## Исходный текст
А когда дорогу все-таки сделали, — надеюсь, я сумел в общих чертах показать цепную реакцию последствий.  Уже в 1885- 1887  году строится  Александровский завод в Екатеринославле (будущий завод имени Петровского). В 1889 году строится завод в Каменке — она же Днепродзержинск. А потом до конца 1890-х гг. – еще 13 гигантов металлургии. И потом как посыпалось, посыпалось, посыпалось… Вокруг больших металлургических заводов в рост пошли малые и средние: металлообработка, машиностроение, огнеупорный кирпич, черепица, стекло, лес для крепежа из Белоруссии, строительство, инфраструктура городов и заводских поселков, сельское хозяйство — тысячи людей надо было кормить. Об угле и не говорю. В бывшее Дикое Поле в 1880-х переместился динамический центр развития Российской империи!

А если бы построили железную дорогу раньше — глядишь, промышленный подъем начался бы не в 1890-х гг., и многое было бы иначе.

Ты много пишешь о техническом импорте.  Как в Россию ввозили не только локомотивы, но и рельсы для железных дорог. Оконное стекло для городов до 1890-х импортировали из Бельгии (еще раз к теме — много ль было городов и горожан в предреволюционной России?).   

— К 1884 году из 34 тыс. км железных дорог 26 тыс. км (почти три четверти) были сделаны из иностранного металла. Ну не зря же император Николай I говорил: «Разве я не понимаю, что из-за крепостного права у нас нет ни промышленности, ни торговли?» Много чего везли: машины, технику. В 1906-м, когда началась столыпинская реформа, теодолитов не хватало! Землемеров, кстати, тоже. Однако постепенно налаживалось, как сейчас выражаются, импортозамещение. Близкие примеры — завод швейных машинок Зингера в Подольске, завод сельхозмашин треста Маккормика в Люберцах и множество других предприятий.

У тебя есть поразительная цитата из С.Ю. Витте. Он защищает память друга своего, Д.И. Менделеева: «Распускали инсинуации, что будто бы он, поддерживая в… статьях и книгах промышленность и видя в ней всю будущность России, находится чуть ли не на откупе у некоторых промышленников…»  Так могли думать о Менделееве — и в 1890-х?

## Представленные данные
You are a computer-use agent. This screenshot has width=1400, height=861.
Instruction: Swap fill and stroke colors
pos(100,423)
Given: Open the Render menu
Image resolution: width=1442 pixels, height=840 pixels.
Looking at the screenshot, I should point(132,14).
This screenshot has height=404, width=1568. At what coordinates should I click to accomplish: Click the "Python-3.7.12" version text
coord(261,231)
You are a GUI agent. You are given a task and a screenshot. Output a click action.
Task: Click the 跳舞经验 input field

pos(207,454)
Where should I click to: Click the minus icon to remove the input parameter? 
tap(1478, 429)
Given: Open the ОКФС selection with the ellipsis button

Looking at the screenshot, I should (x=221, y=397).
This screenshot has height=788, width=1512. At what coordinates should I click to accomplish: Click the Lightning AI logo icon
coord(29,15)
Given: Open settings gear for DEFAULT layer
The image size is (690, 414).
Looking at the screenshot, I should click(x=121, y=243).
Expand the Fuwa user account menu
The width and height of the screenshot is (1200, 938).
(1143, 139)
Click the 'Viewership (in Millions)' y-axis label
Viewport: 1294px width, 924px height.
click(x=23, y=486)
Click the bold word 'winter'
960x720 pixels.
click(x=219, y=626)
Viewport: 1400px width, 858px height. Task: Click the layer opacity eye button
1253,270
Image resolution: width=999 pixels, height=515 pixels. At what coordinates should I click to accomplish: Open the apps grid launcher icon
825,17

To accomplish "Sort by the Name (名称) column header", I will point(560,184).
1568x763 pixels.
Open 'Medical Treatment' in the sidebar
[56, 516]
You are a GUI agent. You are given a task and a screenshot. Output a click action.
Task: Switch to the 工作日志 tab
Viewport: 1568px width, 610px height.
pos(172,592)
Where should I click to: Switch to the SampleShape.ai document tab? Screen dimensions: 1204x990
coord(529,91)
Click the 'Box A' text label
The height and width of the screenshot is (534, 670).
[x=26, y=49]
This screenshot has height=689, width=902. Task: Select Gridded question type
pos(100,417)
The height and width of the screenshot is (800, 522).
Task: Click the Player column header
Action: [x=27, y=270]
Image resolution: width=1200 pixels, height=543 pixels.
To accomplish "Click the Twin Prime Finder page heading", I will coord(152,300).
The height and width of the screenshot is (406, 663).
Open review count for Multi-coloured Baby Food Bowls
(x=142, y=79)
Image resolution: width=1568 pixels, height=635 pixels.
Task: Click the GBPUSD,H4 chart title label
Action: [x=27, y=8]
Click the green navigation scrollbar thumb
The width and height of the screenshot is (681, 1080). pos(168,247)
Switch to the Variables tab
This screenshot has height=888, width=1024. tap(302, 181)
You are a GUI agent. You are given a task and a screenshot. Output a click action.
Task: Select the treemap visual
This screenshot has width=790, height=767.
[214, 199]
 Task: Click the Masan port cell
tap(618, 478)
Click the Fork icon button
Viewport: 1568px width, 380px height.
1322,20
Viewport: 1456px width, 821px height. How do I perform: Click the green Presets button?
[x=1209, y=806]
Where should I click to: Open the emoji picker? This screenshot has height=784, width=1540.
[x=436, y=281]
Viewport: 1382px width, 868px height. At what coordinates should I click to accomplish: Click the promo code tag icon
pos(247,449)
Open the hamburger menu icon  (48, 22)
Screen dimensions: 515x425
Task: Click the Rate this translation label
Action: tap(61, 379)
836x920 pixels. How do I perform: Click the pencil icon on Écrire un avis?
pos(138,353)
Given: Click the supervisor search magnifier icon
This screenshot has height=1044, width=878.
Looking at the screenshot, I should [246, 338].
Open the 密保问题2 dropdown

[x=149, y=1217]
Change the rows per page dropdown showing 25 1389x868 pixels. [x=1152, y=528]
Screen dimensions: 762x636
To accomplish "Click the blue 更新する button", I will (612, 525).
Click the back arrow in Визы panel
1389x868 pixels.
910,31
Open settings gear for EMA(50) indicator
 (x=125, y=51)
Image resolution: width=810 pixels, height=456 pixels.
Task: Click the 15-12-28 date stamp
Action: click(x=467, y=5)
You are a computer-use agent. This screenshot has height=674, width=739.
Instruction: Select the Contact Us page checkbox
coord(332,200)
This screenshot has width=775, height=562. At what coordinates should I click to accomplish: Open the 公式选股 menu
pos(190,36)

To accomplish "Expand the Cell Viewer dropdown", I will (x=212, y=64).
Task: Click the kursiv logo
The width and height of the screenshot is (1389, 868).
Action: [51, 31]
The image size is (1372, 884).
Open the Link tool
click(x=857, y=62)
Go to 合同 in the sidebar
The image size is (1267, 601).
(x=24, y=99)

## Цель задания
Назовите все заводы, для которых в исходном тексте указано место расположения, и укажите это место. Опирайтесь исключительно на исходный текст.

## Результат задания
- Александровский завод в Екатеринославле
- завод в Каменке (Днепродзержинске)
- завод швейных машинок Зингера в Подольске
- завод сельхозмашин треста Маккормика в Люберцах